The East Slavs are a cultural-linguistic, ethno-historical community of Slavs speaking East Slavic languages. It has linguistic and ethnographic features that distinguish it from the rest of the Slavic world. The Eastern Slavs are not a geographical, but an ethnohistorical concept. It is believed that the history of the Eastern Slavs begins with the period when an independent East Slavic language began to emerge from the Common Slavic (Proto-Slavic) language - according to linguistic data in the 7th-8th centuries. The East Slavic tribes, which, according to most scientists, managed to merge into a single nation, made up the main population of Kievan Rus. As a result of the subsequent political stratification of the Eastern Slavs, by the 17th century three peoples had formed (in descending order of numbers): Russian, Ukrainian, Belarusian. Sometimes the Rusyns are identified as the fourth East Slavic ethnic group. Some early researchers also used the designation Russian Slavs.

The West Slavs

The West Slavs are Slavic peoples who speak the West Slavic languages. They separated from the common Slavic group around the 7th century, and established independent polities in Central Europe by the 8th to 9th centuries. The West Slavic languages diversified into their historically attested forms over the 10th to 14th centuries. Today, groups which speak West Slavic languages include the Poles, Czechs, Slovaks, Silesians, Kashubians, and Sorbs. From the ninth century onwards, most West Slavs converted to Roman Catholicism, thus coming under the cultural influence of the Latin Church, adopting the Latin alphabet, and tending to be more closely integrated into cultural and intellectual developments in western Europe than the East Slavs, who converted to Eastern Orthodox Christianity and adopted the Cyrillic alphabet.[ Linguistically, the West Slavic group can be divided into three subgroups: Lechitic, including Polish, Silesian, Kashubian, and the extinct Polabian and Pomeranian languages; Sorbian in the region of Lusatia; and Czecho–Slovak in the Czech lands.

South Slavs

South Slavs are Slavic people who speak South Slavic languages and inhabit a contiguous region of Southeast Europe comprising the eastern Alps and the Balkan Peninsula.
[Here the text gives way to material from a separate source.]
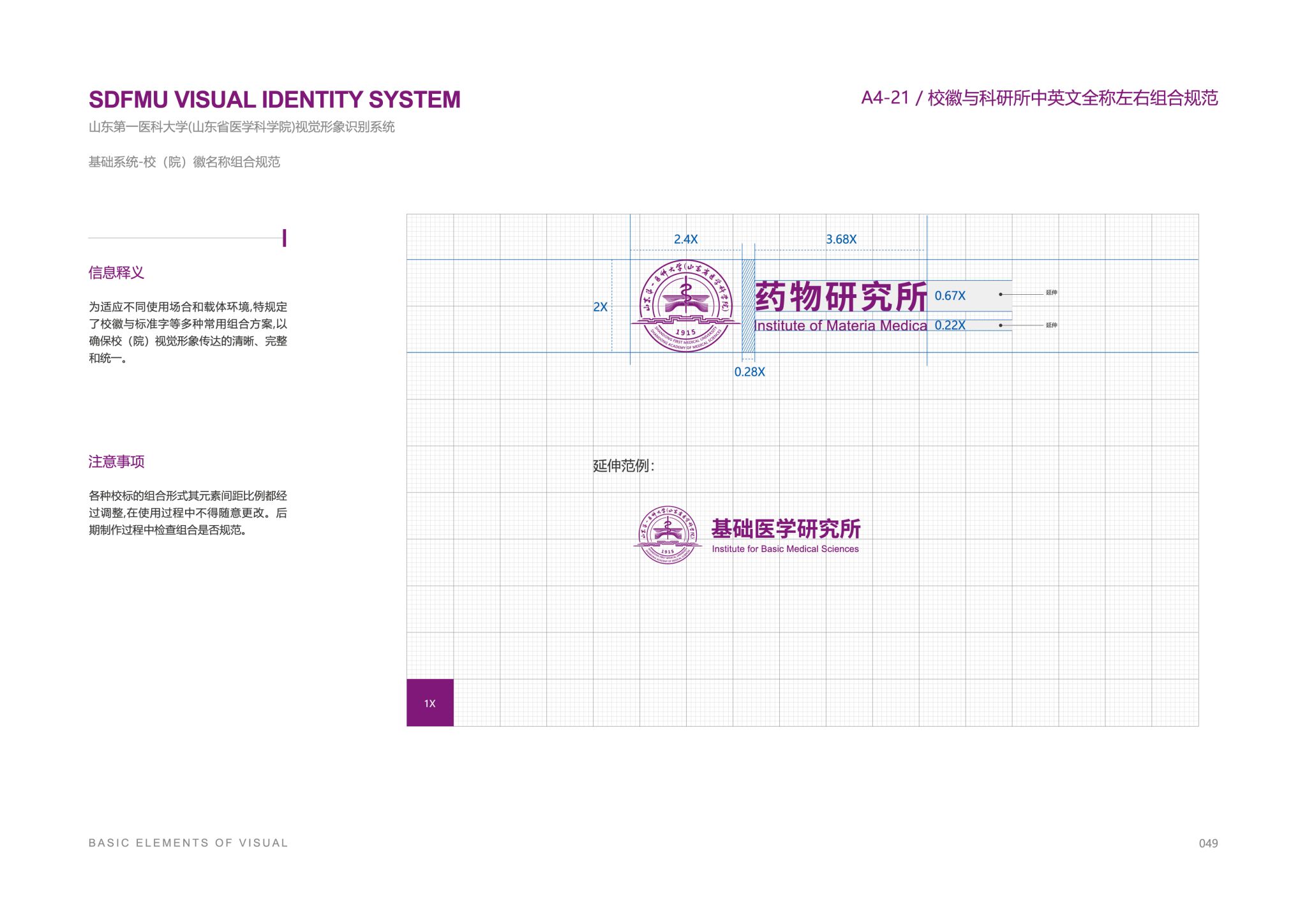Image resolution: width=1307 pixels, height=924 pixels.
Task: Click the A4-21 page heading
Action: pos(1039,98)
Geographically separated from the West Slavs and East Slavs by Austria, Hungary, Romania, and the Black Sea, the South Slavs today include Bosniaks, Bulgarians, Croats, Macedonia In the 20th century, the country of Yugoslavia (from Serbo-Croatian, literally meaning "South Slavia" or "South Slavdom") united a majority of the South Slavic peoples and lands—with the exception of Bulgarians and Bulgaria—into a single state. The Pan-Slavic concept of Yugoslavia emerged in late 17th-century Croatia, at the time part of the Habsburg monarchy, and gained prominence through the 19th-century Illyrian movement. The Kingdom of Serbs, Croats and Slovenes, renamed the Kingdom of Yugoslavia in 1929, was proclaimed on 1 December 1918, following the unification of the State of Slovenes, Croats and Serbs with the kingdoms of Serbia and Montenegro. With the breakup of Yugoslavia in the early 1990s, several independent sovereign states were formed.

Celts

Celts (Greek Κελτοί, lat. Celtae) are tribes of Indo-European origin close in language and material culture, who in ancient times, at the turn of BC, inhabited a vast territory in Western and Central Europe.